Когда умерла его мать и лежала в гробу на удивление праздничной и спокойной, тетя Степанида утешала его, малого, чтобы он не плакал, что мать собралась ехать в гости — далеко-далеко. А он все равно плакал и спрашивал, когда же встретится с нею, и тетя Степанида обещала, что они обязательно встретятся, только пусть это будет попозже, намного позже, когда Василько станет старым. Он тогда не хотел быть старым и, значит, не будет…

Ему захотелось пить. Весь день мучила жажда, но в напряжении боя забывалось о ней. И вот только сейчас, когда он подбивал итоги своей жизни, вспомнилось о воде, и мысль о ней становилась все более невыносимой. Там, в черемуховой лощине, есть родник с холодной влагой, но туда нельзя добраться. Если бы рядом стояла березка и была весна, родничков ему хватило бы — вражеские пули наклевали бы их в белоствольной.

А сок березовый — чудесный. Пьешь и не напьешься. Может, потому, что так медленно капает в банку. Выпьешь, и пока снова набежит, еще сильнее тянет пить…

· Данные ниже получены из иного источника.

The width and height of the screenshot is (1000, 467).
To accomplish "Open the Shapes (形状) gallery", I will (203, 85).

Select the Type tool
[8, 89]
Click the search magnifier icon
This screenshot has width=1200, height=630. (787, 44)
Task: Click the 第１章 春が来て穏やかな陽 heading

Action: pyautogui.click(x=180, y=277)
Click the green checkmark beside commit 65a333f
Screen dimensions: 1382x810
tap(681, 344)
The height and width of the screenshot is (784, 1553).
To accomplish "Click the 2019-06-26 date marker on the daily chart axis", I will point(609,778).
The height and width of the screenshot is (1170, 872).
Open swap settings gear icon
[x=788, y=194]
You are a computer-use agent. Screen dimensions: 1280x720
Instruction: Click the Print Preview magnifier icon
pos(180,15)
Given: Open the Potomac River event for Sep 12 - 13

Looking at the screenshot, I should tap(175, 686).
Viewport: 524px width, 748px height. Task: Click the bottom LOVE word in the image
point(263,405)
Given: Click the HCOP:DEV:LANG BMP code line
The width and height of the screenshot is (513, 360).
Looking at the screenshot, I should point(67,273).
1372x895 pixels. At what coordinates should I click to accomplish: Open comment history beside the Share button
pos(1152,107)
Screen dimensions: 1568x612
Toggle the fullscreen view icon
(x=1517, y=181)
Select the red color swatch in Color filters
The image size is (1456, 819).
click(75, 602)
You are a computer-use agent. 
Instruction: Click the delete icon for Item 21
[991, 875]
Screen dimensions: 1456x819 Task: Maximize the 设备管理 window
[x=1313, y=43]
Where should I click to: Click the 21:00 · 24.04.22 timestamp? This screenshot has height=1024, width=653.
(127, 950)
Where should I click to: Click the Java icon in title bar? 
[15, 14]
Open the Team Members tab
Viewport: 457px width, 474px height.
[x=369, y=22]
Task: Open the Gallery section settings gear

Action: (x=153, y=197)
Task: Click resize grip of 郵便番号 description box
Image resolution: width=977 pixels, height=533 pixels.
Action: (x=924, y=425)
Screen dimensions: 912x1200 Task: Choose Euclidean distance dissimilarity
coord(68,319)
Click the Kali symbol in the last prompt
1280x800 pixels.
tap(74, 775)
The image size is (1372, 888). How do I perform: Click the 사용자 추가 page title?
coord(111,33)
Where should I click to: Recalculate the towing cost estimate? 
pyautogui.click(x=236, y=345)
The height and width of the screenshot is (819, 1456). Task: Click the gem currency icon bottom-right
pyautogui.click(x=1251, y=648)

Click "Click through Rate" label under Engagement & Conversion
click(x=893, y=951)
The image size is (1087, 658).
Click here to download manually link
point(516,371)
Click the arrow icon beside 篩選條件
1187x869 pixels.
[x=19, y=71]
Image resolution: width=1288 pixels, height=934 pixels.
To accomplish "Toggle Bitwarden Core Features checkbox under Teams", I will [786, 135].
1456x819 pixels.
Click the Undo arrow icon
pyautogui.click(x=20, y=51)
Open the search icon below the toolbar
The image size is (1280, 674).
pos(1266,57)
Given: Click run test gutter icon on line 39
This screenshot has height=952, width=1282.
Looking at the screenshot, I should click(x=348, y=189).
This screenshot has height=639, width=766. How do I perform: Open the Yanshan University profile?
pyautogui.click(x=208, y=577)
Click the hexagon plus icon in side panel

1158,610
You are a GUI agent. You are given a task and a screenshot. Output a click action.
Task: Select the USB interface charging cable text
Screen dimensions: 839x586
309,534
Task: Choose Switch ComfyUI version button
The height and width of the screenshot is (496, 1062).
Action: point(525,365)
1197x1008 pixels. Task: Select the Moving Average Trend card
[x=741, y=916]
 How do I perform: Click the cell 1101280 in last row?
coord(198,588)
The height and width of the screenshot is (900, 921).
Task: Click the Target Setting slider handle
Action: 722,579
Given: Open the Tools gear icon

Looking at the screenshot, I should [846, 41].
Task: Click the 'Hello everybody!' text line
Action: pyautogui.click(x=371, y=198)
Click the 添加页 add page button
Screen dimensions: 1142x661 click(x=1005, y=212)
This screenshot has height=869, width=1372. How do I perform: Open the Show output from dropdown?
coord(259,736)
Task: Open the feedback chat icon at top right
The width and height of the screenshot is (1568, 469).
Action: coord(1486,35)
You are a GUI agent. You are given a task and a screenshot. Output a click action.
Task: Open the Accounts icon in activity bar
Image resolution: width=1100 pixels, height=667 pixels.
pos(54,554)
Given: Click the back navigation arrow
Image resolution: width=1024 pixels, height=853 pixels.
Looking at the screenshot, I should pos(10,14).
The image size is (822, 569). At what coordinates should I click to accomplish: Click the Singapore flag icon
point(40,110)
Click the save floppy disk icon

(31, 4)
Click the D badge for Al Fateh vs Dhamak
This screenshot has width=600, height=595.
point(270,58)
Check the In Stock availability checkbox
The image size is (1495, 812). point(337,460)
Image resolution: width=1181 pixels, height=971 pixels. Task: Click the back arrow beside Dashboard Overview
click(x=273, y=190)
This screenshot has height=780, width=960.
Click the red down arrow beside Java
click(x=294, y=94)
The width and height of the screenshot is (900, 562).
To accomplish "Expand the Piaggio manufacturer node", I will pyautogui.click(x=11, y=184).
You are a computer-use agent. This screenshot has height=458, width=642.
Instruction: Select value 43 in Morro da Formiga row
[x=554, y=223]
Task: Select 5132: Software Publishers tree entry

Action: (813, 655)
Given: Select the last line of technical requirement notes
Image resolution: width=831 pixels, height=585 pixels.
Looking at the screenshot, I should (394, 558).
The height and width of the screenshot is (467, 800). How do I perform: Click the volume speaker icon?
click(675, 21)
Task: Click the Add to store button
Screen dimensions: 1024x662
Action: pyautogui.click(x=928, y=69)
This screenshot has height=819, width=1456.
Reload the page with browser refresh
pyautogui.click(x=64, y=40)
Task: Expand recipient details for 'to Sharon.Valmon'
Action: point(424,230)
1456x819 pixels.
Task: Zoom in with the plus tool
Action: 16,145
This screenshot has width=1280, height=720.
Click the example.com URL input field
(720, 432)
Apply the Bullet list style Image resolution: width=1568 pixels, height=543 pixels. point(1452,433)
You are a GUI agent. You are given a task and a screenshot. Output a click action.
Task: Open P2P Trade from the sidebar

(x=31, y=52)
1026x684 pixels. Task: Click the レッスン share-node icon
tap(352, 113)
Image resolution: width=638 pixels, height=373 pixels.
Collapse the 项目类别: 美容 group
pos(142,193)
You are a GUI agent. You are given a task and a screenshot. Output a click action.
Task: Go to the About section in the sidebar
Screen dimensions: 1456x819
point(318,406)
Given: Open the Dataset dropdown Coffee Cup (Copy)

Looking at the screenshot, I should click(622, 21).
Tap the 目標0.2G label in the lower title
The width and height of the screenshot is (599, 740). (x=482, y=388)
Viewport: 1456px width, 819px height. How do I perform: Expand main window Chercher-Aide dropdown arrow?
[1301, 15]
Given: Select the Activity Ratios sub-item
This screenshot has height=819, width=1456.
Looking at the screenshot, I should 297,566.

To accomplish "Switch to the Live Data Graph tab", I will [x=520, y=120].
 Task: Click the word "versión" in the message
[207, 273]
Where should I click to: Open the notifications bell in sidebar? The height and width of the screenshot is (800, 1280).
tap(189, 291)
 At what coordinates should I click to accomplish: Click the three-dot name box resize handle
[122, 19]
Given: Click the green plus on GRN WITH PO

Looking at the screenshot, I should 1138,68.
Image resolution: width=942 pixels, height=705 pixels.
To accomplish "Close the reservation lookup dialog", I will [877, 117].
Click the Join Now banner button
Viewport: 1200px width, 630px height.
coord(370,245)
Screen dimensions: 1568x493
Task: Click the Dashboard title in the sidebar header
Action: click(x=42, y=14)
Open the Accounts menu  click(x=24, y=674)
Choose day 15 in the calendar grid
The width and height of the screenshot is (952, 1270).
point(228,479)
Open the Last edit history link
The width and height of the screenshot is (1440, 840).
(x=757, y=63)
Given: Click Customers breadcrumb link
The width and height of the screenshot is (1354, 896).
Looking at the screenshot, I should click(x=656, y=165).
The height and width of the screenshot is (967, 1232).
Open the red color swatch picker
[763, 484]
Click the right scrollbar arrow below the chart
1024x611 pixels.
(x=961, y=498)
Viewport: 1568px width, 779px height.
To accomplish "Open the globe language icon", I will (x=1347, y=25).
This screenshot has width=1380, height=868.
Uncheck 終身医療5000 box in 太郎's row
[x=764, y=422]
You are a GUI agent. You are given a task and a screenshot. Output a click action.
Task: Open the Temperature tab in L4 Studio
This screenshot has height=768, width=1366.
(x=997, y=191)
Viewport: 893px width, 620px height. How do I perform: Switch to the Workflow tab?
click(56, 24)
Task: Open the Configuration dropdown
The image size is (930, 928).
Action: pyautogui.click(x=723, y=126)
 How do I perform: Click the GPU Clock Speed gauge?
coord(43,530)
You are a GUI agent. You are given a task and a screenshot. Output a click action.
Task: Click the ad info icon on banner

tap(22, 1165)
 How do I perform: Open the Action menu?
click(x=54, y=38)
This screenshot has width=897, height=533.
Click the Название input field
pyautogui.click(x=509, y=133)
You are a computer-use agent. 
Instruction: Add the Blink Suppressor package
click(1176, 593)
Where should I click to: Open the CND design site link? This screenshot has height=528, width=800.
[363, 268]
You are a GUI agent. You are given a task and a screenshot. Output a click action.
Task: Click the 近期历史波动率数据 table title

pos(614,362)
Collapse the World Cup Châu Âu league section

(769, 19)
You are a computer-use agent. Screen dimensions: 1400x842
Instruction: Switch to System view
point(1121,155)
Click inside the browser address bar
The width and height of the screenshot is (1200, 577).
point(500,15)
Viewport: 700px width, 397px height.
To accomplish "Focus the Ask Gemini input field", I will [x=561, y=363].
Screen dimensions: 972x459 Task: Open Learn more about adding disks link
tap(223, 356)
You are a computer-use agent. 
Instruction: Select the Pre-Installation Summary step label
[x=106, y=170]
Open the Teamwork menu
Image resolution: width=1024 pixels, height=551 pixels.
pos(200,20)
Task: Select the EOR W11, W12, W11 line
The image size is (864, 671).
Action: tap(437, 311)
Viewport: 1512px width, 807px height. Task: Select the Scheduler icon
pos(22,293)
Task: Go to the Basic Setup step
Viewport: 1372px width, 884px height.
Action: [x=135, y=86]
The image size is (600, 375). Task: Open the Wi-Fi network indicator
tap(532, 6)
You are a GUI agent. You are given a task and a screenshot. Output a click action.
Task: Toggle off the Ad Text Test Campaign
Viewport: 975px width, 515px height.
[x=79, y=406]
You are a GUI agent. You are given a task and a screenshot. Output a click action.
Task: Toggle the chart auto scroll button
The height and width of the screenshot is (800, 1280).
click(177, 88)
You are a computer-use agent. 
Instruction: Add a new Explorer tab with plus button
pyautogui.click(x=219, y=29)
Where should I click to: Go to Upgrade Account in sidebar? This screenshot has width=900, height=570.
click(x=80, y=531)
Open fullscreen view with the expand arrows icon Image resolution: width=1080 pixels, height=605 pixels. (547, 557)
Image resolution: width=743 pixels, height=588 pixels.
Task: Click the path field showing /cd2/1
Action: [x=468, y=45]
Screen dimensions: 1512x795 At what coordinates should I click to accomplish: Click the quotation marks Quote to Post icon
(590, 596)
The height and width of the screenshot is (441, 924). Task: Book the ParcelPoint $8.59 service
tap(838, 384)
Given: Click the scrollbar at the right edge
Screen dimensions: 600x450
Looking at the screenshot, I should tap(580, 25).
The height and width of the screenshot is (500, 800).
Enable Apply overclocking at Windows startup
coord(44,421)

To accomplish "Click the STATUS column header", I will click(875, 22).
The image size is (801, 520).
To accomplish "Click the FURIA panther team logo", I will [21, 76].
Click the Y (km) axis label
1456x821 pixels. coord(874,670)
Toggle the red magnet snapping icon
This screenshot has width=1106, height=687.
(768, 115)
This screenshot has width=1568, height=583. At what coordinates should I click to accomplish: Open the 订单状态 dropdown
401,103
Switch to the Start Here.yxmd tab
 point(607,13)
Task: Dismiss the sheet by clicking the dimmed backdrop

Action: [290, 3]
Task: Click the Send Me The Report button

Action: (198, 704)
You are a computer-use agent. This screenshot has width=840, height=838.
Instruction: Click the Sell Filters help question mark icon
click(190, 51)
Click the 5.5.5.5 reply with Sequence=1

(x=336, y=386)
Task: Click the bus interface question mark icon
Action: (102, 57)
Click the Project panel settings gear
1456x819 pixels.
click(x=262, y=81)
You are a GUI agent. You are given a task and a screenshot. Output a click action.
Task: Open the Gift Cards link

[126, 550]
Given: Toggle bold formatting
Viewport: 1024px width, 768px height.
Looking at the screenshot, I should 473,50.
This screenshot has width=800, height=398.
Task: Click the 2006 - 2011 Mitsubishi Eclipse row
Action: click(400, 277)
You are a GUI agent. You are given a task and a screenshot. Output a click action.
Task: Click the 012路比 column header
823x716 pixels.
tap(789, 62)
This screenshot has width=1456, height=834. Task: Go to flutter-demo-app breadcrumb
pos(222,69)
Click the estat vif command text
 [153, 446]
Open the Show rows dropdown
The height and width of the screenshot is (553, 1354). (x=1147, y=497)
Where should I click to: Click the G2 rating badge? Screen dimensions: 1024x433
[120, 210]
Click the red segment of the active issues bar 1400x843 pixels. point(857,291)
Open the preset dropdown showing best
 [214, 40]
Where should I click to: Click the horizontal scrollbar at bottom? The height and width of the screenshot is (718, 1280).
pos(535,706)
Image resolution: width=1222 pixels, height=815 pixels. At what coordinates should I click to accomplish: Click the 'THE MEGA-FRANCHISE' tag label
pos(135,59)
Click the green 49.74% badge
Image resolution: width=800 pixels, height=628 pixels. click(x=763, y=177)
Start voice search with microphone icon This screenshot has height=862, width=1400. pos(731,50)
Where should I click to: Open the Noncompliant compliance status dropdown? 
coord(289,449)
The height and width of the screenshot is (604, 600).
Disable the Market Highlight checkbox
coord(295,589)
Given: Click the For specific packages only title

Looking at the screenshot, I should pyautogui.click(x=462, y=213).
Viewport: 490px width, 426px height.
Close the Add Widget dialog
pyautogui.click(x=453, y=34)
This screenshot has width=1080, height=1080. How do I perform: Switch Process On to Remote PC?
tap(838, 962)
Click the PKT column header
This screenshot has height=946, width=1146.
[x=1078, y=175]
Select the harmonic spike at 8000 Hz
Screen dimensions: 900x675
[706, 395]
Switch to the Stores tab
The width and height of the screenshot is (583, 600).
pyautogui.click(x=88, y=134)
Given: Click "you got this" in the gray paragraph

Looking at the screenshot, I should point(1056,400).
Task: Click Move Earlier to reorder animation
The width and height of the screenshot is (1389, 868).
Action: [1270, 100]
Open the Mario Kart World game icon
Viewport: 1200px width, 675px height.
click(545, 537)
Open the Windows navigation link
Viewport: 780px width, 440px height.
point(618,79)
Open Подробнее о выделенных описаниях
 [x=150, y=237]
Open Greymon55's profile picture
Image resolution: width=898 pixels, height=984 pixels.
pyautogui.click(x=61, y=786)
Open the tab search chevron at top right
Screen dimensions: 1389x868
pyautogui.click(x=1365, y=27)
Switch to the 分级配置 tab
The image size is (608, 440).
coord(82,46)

Как-то с ребятами выбрались весной в лес и забыли с собой ножик. Опомнились далеко от дома, возвращаться не хотелось никому. Внимательно следили за дорогой — может, попадется подходящая железка. Василь увидел под ногами ржавый гвоздь, его подняли, и уже не такой бесцельной казалась прогулка в лес. Выровняли на пне ольховым поленом находку, проделали в корне молодой березы неглубокие отверстия, сорвали по сухому стеблю какой-то травы и тянули сладковатый терпкий напиток. Даже в голове от того смакования шумело. Никогда ему так больше не пилось, как в том весеннем лесу из корня молодой березы…

Он протянул руку, достал сбитую немецкой пулей зеленую, с рыжеватым налетом грушу, надкусил. От горечи свело скулы, облизал шершавые губы, вытер рукавом вспотевший лоб.

Немцы поднялись в атаку. Василь прикипел к пулемету. Еще есть целый боевой диск. А расстояние до врага потихоньку сокращается. Главное, не спешить. Но и не промедлить тот миг, после которого может быть уже поздно. Помни о Мише Смолине!..

Он не стрелял, и немцы двинулись на него беспорядочной гурьбой, толпясь друг перед другом. Все ближе и ближе их лица, искаженные гримасами бешеной радости. Василю слышен топот сапог, ему кажется, что они грохочут по его груди. Раненая рука слегка дергается, но усилием воли удается удержать эту дрожь.

Нервы у немцев сдают, они шагают все быстрее, и вот уже бегут, он слышит отрывистую немецкую брань — все, пора кончать! Нажимает на спуск, из ствола вылетают, сеются веером благословляемые ненавистью пули, и там, где они спотыкаются, падают мертвецы…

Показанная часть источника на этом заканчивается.